[Screenshot grounding data]
* * * * * * * * *
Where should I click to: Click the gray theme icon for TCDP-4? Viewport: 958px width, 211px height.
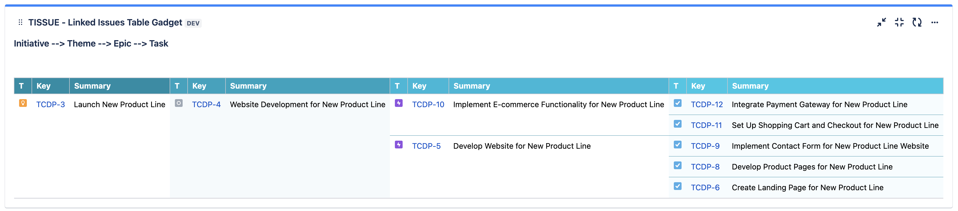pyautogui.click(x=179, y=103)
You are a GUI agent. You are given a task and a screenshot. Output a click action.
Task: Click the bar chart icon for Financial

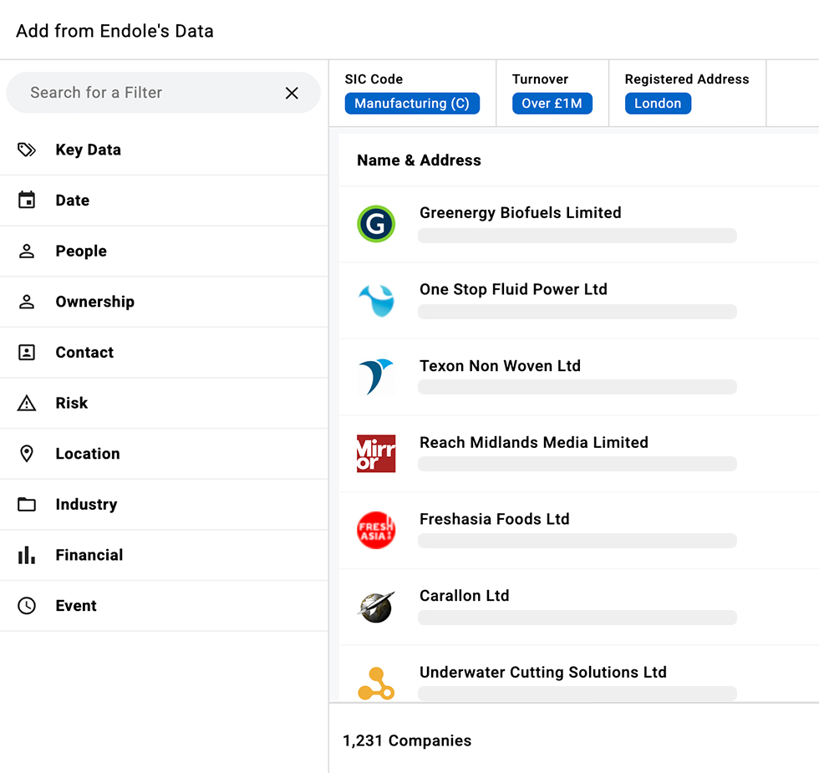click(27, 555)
* * * * * * * * *
## Task
Write out, exactly as they stand, the line with "You are a GUI" and every line after it through the end of the entries above; omit the pictures.

## Solution for this problem
You are a GUI agent. You are given a task and a screenshot. Output a click action.
Task: Click the bar chart icon for Financial

click(27, 555)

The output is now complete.